Small fall a chink of light for interest rates
Company results in the UK and Ireland are generally released at 7am on weekday mornings; economic indicators at 9.30am.
Yesterday, for two and half hours we were digesting more banking woes and expecting the worst from UK inflation figures.
But for once, we were in for a surprise, and a positive one at that.
While 0.4% may not sound like much, the drop in the headline inflation figure to 4% has been welcomed with open arms by interest rate bears.
It's still well above the Bank of England's target inflation rate of 2% but less than the unchanged 4.4% many had been expecting and in this game, expectation is everything.
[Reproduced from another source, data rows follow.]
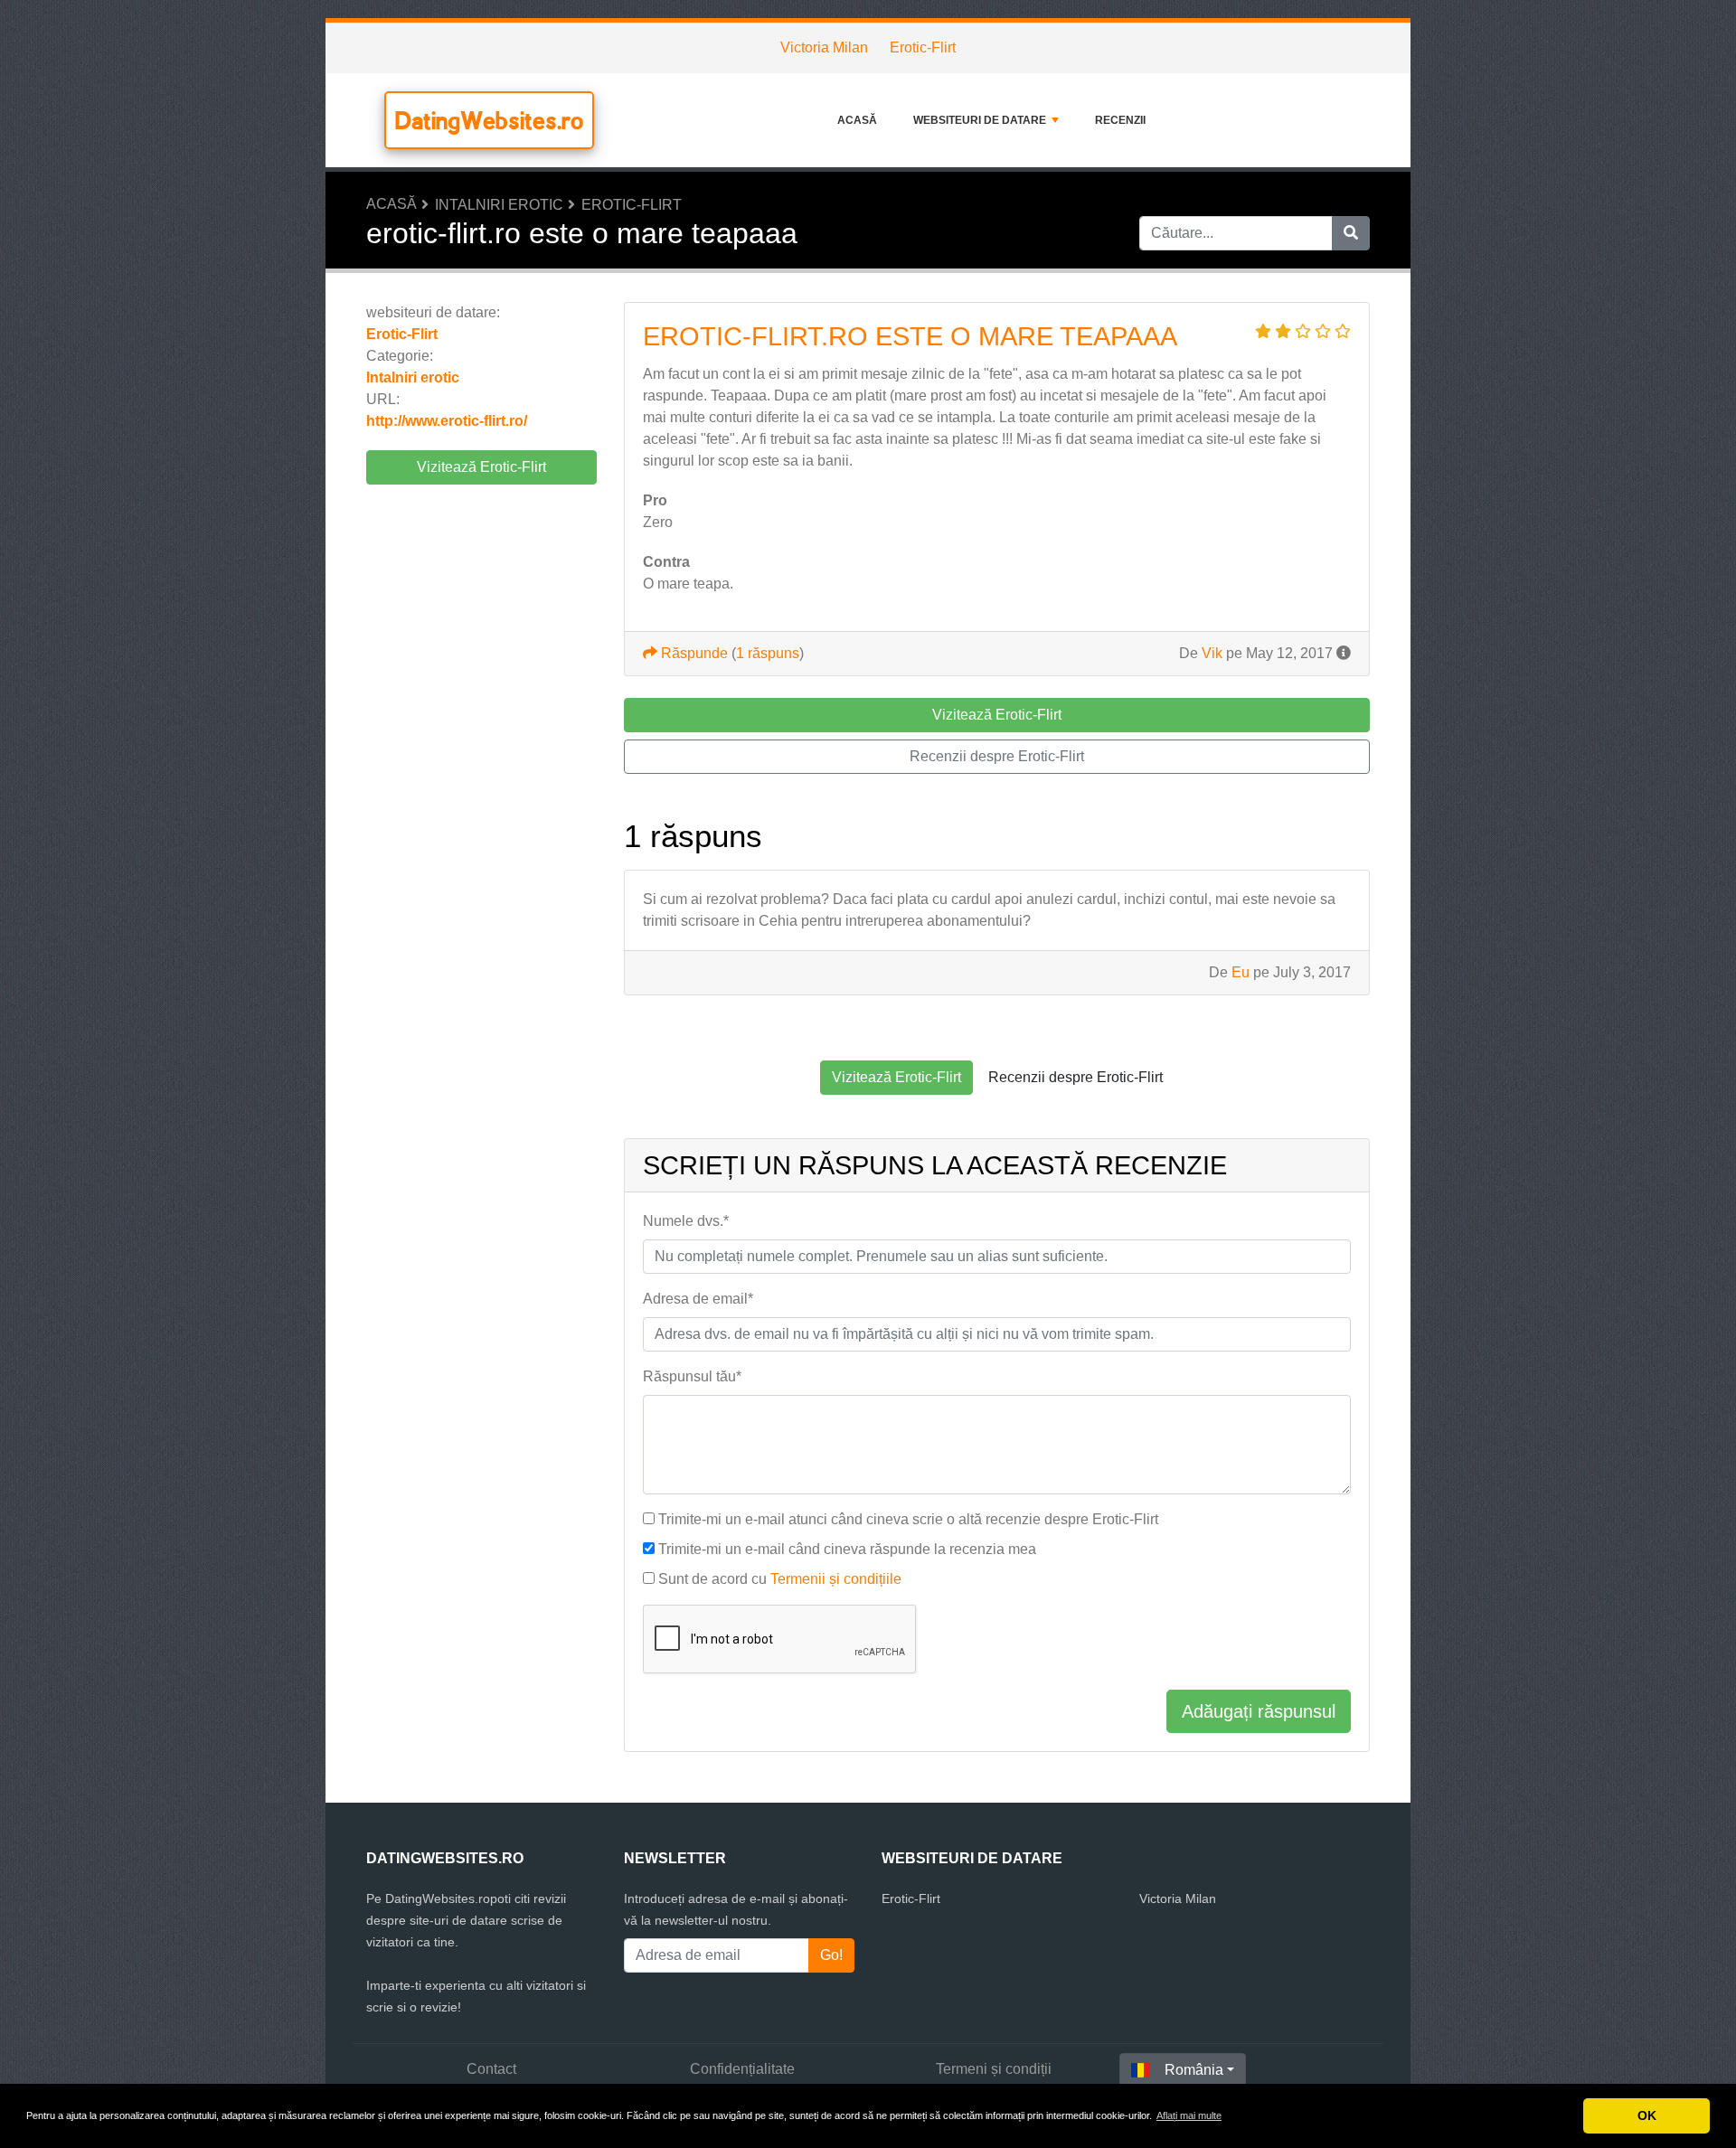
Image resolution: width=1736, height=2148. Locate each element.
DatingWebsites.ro (489, 120)
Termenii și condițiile (835, 1579)
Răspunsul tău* (692, 1376)
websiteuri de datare (979, 120)
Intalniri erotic (499, 204)
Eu (1240, 972)
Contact (491, 2069)
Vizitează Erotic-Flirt (481, 467)
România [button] (1194, 2069)
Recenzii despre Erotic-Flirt (997, 756)
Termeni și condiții (994, 2069)
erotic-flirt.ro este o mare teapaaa (910, 336)
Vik (1212, 653)
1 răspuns (767, 653)
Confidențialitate (742, 2069)
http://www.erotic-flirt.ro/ (446, 421)
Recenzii (1120, 120)
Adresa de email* (698, 1298)
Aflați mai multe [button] (1189, 2115)
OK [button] (1646, 2115)
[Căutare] (1351, 233)
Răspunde (692, 653)
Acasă (857, 120)
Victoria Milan (824, 47)
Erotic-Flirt (923, 47)
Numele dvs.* (686, 1221)
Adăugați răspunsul (1258, 1711)
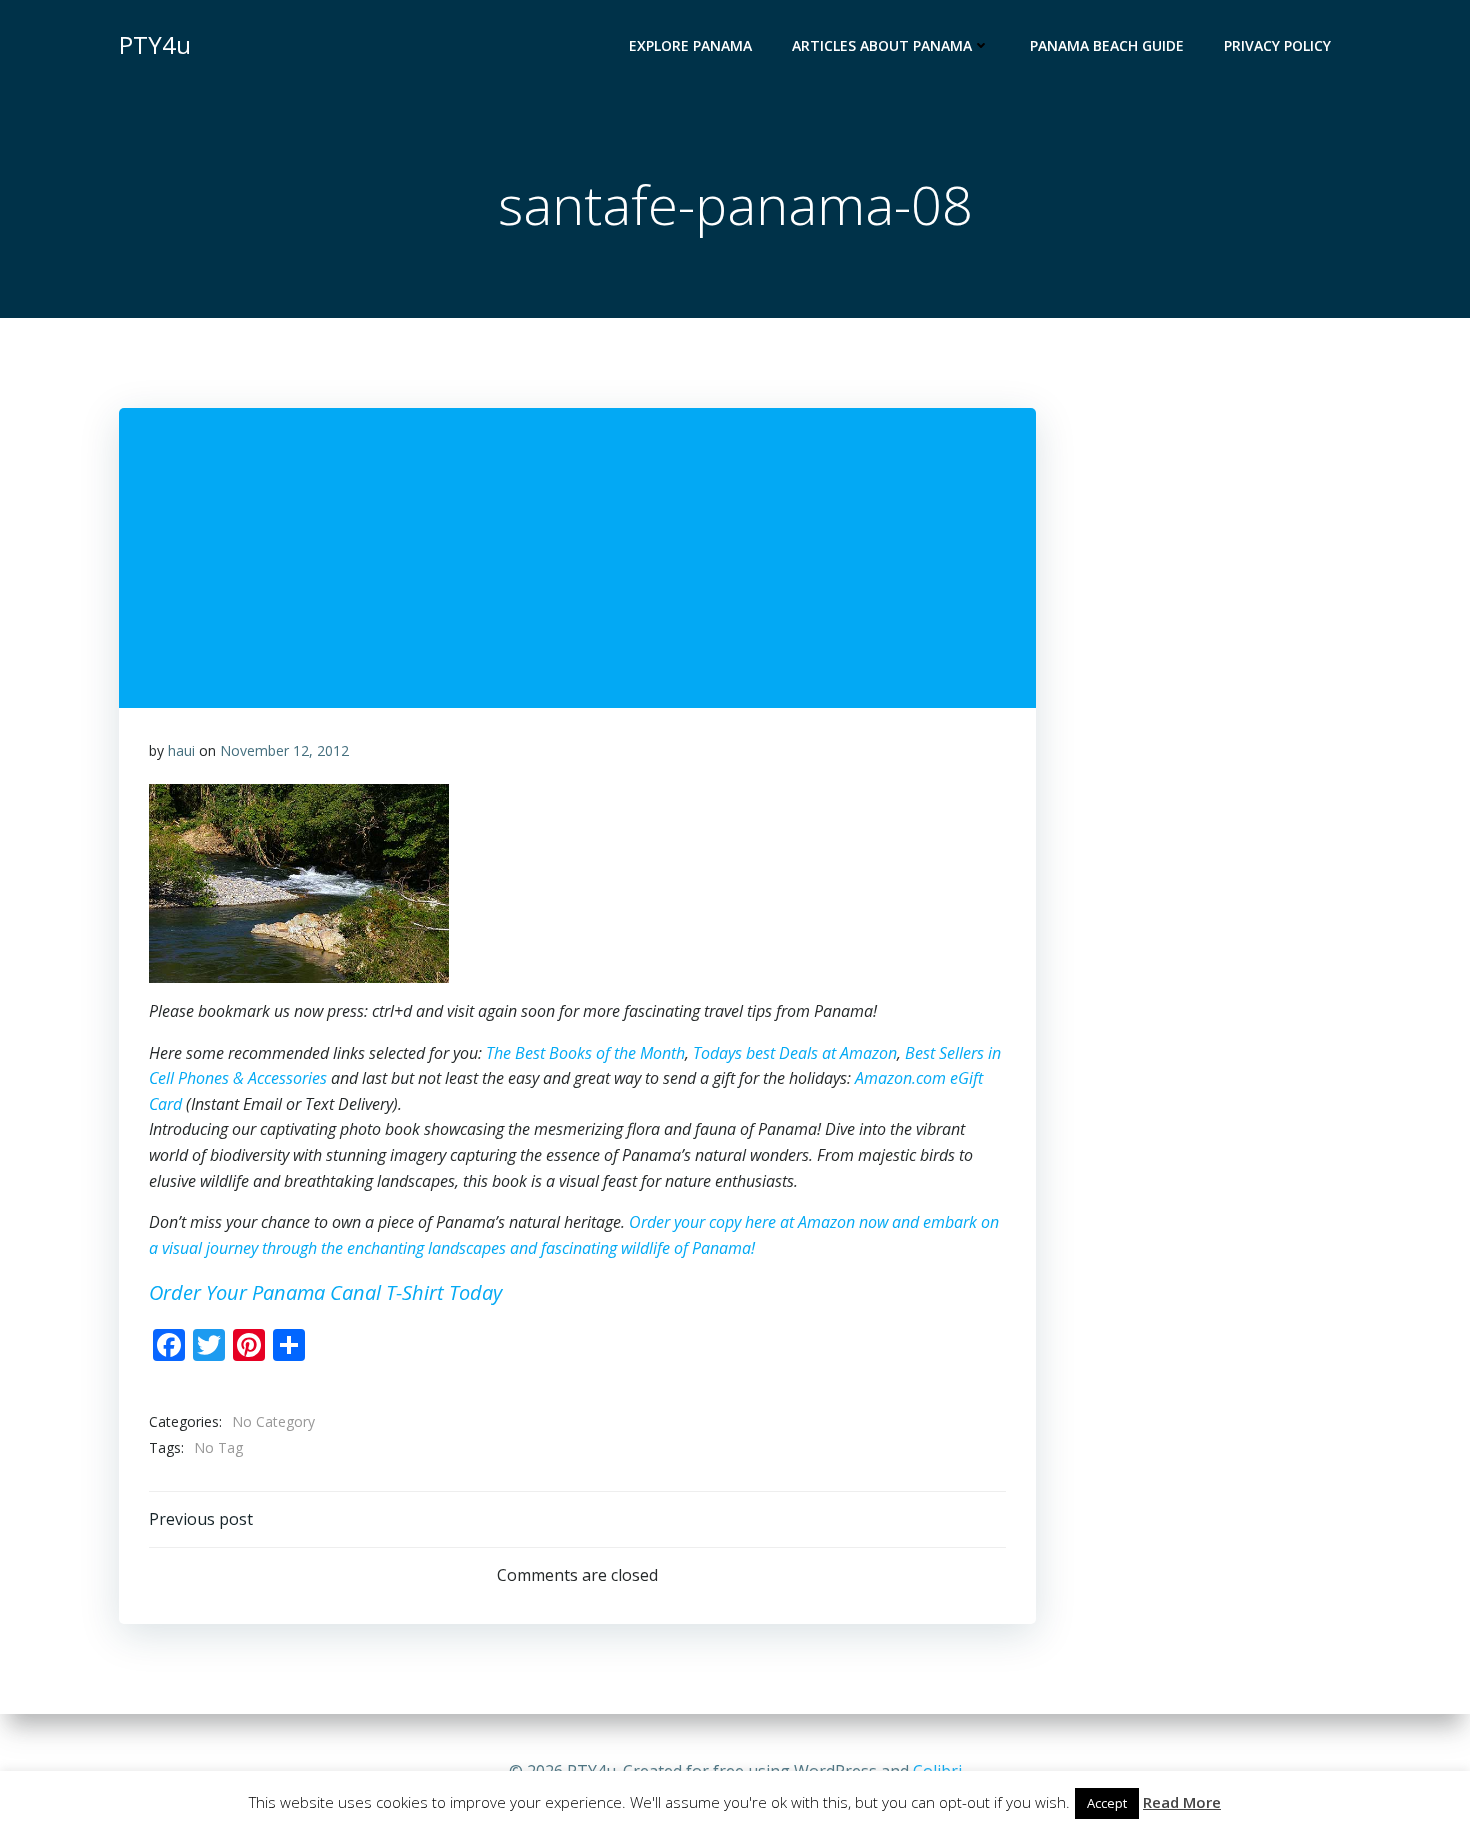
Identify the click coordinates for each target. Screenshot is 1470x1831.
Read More (1182, 1802)
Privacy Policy (1277, 45)
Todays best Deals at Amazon (795, 1053)
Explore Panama (690, 45)
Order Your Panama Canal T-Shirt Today (325, 1292)
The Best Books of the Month (585, 1053)
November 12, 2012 (284, 750)
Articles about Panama (882, 45)
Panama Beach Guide (1107, 45)
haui (181, 750)
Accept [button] (1107, 1803)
At 9.29am it was a given that Mervyn King would be announcing a interest rate hike next month but at 9.31am the economist community weren't so sure.
They reckon the pressure's been taken off the Monetary Policy Committee and a rate hike now isn't likely until the summer.
If that proves to be the case, and let's hope it does, then that 0.4% suddenly becomes very important.
Of course anecdotal evidence, based on how much it costs me to fill up the old jalopy with fuel and buy a basket of highly nutritious food, suggests prices are still rising for the everyday person on the street.
For the wider economy, particularly the sensitive Northern Ireland economy, a hike in interest rates at a time when we're already struggling would be a difficult pill to swallow, so let's hope the economists are now right.